* _TASK TO COMPLETE_
Within the material below, locate the line with "This screenshot has width=720, height=363." and the line with "You are a computer-use agent. Image resolution: width=750", then return those two lines and all lines between them, exactly as written.

* _RECORDS SUPPLIED_
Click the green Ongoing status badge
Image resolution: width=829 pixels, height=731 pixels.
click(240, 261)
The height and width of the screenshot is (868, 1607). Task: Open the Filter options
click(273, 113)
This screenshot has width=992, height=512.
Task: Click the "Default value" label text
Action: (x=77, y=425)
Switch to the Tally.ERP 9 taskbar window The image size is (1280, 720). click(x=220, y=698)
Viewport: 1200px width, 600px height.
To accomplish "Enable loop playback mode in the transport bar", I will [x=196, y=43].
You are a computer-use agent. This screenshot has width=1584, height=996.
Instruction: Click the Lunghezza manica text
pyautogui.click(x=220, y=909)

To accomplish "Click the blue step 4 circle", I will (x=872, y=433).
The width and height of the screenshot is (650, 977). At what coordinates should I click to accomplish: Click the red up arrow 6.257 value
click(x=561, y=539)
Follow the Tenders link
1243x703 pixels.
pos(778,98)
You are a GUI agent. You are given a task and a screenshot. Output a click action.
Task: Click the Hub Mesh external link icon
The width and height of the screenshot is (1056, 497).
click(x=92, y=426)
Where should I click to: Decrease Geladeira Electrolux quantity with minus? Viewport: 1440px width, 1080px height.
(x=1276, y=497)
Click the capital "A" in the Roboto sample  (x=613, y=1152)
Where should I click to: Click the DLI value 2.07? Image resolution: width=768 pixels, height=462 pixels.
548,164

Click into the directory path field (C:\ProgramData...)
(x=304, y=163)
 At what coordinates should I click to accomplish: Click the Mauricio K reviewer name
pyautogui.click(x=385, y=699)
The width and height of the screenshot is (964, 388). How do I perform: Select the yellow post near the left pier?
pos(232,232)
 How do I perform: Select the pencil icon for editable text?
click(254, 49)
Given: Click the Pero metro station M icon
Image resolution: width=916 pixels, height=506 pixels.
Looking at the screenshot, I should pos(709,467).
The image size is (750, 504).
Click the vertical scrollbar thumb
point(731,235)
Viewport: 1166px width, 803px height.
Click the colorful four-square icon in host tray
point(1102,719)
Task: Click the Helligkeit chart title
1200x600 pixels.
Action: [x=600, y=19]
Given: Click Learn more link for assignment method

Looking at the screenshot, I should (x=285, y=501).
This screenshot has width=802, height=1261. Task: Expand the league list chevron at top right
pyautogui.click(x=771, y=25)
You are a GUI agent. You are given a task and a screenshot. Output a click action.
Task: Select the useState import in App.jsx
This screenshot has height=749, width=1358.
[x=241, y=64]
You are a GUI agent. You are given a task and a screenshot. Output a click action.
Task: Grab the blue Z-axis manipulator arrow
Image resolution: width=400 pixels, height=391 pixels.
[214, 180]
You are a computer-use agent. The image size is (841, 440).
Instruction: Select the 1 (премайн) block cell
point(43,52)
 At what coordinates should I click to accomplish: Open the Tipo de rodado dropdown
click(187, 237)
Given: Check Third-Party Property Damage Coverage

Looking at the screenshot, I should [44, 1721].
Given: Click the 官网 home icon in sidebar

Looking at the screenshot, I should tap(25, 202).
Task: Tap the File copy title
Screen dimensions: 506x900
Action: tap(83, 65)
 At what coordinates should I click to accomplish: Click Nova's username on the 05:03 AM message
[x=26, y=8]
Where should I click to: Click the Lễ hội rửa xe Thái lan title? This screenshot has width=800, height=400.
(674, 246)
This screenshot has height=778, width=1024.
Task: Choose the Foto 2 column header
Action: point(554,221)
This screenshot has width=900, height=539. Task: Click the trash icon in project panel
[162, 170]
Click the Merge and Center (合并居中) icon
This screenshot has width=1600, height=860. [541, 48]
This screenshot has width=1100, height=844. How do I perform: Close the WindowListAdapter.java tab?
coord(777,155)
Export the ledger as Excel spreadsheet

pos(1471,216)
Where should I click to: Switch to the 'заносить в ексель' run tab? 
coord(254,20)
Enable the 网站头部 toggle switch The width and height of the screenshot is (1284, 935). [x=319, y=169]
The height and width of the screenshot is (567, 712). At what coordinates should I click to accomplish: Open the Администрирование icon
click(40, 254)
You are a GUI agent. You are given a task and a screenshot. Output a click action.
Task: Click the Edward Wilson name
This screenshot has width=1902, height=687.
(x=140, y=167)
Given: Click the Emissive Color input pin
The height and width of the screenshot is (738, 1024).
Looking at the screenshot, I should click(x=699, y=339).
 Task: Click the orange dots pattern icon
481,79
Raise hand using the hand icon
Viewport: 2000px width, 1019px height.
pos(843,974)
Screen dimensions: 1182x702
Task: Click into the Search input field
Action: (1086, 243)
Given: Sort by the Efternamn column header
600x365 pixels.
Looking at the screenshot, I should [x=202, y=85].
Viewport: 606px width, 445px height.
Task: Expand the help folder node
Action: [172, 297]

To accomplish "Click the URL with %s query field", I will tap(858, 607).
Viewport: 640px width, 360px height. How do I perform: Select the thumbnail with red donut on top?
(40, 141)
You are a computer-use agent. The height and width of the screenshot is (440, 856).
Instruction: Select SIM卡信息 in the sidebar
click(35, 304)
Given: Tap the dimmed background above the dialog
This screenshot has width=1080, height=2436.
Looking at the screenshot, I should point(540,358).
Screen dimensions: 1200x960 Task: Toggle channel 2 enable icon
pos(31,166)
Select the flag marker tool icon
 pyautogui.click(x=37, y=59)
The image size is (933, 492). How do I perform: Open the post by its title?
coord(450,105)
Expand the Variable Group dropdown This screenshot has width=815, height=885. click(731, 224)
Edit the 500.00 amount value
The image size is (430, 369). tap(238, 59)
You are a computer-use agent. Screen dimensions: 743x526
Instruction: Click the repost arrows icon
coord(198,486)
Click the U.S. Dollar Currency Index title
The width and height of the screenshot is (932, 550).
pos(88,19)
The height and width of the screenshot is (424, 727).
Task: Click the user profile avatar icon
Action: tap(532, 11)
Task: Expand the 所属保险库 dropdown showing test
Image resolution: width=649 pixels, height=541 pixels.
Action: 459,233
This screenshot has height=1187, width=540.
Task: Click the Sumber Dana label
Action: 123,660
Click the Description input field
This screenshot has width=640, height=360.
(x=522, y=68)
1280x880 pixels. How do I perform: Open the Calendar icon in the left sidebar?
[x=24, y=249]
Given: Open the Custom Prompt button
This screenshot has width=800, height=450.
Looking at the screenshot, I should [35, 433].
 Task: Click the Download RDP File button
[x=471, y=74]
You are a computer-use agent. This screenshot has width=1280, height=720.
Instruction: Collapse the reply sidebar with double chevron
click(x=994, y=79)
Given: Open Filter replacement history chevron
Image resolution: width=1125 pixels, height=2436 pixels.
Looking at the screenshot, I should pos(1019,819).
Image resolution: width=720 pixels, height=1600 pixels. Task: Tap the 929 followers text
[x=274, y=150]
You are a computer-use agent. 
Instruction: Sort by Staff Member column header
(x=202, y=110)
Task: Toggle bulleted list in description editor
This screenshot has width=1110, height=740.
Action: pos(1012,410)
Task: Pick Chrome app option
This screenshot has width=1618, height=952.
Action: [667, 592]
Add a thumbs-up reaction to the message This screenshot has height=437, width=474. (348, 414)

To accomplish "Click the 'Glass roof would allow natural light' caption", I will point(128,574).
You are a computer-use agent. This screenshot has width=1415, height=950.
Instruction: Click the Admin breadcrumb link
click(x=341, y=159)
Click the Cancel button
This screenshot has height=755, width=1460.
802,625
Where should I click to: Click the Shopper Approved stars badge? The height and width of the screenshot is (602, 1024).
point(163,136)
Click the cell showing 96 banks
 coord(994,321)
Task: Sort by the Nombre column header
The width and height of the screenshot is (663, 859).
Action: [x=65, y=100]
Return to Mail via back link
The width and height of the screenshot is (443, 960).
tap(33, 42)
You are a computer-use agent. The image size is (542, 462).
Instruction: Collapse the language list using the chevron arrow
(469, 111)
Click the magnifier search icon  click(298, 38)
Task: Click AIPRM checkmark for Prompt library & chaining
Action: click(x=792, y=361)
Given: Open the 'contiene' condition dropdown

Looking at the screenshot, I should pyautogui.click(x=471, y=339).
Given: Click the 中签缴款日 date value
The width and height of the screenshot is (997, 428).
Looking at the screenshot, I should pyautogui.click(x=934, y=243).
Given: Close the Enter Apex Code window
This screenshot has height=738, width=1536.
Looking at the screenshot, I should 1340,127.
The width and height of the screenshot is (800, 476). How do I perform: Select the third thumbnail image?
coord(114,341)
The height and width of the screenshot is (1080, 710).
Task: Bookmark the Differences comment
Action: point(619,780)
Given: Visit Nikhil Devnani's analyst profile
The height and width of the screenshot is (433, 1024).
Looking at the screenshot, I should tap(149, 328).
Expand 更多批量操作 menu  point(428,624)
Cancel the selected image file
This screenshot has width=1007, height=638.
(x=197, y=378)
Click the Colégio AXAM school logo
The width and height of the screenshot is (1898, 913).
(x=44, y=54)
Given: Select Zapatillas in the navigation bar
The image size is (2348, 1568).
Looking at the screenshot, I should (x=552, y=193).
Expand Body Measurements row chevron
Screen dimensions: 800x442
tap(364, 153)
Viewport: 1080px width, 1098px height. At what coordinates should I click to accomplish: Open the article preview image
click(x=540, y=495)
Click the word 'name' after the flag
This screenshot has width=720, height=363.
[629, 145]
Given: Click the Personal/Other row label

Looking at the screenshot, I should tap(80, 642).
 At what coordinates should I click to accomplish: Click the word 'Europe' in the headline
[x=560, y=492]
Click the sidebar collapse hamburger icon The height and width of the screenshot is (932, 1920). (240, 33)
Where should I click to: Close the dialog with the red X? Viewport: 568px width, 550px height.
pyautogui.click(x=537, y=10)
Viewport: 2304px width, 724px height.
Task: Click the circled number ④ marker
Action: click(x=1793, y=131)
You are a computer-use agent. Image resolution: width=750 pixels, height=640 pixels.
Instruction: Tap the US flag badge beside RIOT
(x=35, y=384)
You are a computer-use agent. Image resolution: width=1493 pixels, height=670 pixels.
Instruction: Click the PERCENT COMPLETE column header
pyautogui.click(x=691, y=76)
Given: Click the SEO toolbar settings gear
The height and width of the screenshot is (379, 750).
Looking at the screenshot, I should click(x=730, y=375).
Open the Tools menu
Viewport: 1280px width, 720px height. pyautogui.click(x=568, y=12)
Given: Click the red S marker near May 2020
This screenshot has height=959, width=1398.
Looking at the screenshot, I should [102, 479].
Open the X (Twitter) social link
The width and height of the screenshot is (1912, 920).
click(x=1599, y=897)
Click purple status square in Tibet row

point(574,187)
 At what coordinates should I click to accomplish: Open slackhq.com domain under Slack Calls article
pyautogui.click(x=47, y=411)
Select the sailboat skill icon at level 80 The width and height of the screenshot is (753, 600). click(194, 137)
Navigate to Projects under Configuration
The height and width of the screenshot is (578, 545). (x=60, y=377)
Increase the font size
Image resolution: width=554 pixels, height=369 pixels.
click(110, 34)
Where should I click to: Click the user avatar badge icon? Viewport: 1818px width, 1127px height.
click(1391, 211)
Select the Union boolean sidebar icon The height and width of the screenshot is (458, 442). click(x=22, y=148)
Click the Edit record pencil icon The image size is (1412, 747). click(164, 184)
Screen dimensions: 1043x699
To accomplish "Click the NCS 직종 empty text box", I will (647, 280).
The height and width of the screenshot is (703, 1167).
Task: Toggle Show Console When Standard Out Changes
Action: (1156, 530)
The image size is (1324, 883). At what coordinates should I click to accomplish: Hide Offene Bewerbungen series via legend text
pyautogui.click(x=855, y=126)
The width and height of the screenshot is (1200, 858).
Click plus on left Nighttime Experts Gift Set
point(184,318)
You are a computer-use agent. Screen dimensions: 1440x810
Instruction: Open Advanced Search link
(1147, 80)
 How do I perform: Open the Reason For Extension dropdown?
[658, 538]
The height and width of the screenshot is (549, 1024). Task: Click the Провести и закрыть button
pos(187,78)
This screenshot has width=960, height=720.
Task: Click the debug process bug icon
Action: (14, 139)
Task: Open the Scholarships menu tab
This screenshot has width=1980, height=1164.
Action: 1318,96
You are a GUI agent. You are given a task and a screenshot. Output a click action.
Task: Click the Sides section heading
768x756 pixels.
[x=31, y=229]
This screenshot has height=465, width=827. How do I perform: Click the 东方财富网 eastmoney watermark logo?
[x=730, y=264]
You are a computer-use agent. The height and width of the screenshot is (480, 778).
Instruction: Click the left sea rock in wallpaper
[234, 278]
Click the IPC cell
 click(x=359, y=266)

* _SOLUTION TO THE PROBLEM_
This screenshot has width=720, height=363.
[629, 145]
Given: Click the Personal/Other row label

Looking at the screenshot, I should tap(80, 642).
 At what coordinates should I click to accomplish: Click the word 'Europe' in the headline
[x=560, y=492]
Click the sidebar collapse hamburger icon The height and width of the screenshot is (932, 1920). (240, 33)
Where should I click to: Close the dialog with the red X? Viewport: 568px width, 550px height.
pyautogui.click(x=537, y=10)
Viewport: 2304px width, 724px height.
Task: Click the circled number ④ marker
Action: click(x=1793, y=131)
You are a computer-use agent. Image resolution: width=750 pixels, height=640 pixels.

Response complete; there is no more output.